Hinter diesen Zahlen verbergen sich hunderte von Einzelschicksalen. Da ist zum Beispiel Ibrahim Fausi, ein Bürger der Malediven, der in Karatschi verhaftet wurde, weil er in einer Wohnung schlief, deren Besitzer der al-Qaida zugerechnet wurde. Da ist der Sudanese Sami al-Hadschi, den US-Soldaten in Afghanistan als Kameramann des arabischen Senders al-Dschasira festgenommen haben. Da ist der Russe Airat Wakitow, der unter den Taliban sieben Monate in Dunkelhaft gesessen hatte, weil man ihn für einen KGB-Spion hielt. Er wanderte vom Taliban-Gefängnis direkt in das Verhörzentrum auf der US-Luftwaffenbasis Bagram. Und da ist der Pakistaner Razaq, den die Warlords der Nordallianz als talibanverdächtig ins Gefängnis gesteckt hatten und der ebenfalls direkt von der US Army übernommen wurde. Sein Fall dürfte für viele andere typisch sein. Die Nordallianz überstellte viele ihrer Gefangene an die Amerikaner, um die ausgesetzten Prämien zu kassieren. Für jeden „Taliban“ erhielten sie 5 000, für jeden angeblichen Al-Qaida-Kämpfer 20 000 Dollar.
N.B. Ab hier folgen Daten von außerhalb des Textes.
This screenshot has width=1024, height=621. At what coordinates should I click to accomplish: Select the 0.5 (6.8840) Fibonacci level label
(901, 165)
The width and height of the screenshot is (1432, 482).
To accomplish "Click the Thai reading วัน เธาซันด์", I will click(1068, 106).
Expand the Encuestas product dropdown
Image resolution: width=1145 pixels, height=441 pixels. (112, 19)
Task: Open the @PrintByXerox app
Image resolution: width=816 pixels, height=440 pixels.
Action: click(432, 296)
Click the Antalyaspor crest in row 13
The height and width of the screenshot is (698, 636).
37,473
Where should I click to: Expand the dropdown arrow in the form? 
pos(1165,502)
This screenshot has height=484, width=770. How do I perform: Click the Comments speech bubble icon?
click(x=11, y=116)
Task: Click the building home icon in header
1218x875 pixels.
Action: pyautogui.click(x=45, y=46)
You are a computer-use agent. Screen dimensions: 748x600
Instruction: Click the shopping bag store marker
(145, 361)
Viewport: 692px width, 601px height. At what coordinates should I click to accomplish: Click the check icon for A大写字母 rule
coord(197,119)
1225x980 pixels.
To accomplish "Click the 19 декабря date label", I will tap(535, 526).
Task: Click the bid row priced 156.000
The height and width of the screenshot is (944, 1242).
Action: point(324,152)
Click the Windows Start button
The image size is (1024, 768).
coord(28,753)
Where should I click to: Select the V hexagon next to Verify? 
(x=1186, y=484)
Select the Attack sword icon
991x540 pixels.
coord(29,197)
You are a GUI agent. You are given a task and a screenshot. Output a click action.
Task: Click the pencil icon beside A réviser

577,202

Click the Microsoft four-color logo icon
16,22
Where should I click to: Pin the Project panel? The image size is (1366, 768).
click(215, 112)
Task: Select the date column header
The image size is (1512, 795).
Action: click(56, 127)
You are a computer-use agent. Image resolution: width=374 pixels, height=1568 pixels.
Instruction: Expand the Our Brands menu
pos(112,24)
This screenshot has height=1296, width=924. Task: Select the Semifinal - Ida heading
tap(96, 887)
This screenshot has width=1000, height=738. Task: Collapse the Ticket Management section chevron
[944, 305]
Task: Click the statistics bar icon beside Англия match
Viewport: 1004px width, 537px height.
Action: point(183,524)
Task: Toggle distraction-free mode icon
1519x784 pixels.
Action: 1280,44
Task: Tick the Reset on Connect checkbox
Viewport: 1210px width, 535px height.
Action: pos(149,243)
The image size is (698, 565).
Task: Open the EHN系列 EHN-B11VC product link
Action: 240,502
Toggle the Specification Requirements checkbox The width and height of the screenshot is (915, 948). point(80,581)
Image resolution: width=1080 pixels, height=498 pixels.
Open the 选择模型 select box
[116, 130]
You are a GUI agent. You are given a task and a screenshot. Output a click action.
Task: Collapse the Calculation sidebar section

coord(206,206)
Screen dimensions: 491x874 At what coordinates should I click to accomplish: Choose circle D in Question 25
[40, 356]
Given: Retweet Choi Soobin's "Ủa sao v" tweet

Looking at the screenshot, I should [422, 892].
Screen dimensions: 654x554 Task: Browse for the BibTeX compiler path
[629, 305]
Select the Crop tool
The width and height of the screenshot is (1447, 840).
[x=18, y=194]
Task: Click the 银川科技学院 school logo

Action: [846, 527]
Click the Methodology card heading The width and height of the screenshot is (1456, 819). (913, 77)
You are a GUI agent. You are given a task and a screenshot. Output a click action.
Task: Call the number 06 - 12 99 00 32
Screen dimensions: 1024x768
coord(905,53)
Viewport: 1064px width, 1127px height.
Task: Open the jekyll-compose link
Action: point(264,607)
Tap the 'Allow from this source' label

Ein solches Kopfgeldopfer ist auch der 23-jährige Pakistaner Schah Mohammed. Er hatte bei den Taliban als Bäcker gearbeitet, war im Norden Afghanistans in Gefangenschaft geraten und von Kämpfern der Nordallianz an das US-Militär verkauft worden. In Guantánamo hat er vier Selbstmordversuche unternommen, im Mai 2003 wurde er entlassen. Für den Rückflug nach Pakistan hatte man ihm Handfesseln angelegt. Auf eine Entschuldigung oder gar Entschädigung wartet Mohammed bis heute. Das US-Militär händigte ihm lediglich folgende Bescheinigung aus: „Von dieser Person wurde festgestellt, dass sie keine Bedrohung mehr für die Vereinigten Staaten oder ihre Interessen in Afghanistan oder Pakisten darstellt. Gegen diese Person wird seitens der USA keine Beschuldigung mehr erhoben.“

Umgekehrt kann man das nicht sagen. Mohammed hat den USA etwas vorzuwerfen. Er hat furchtbar Angst um einen Freund, der ihm bei seiner Festnahme helfen wollte. Er lief hinter den US-Soldaten her und schrie: „Der ist nicht von den Taliban!“. Daraufhin wurde er ebenfalls mitgenommen. Er ist bis heute nicht aus Delta Bay zurück. N. K.

Le Monde diplomatique vom 16.01.2004, von N. K.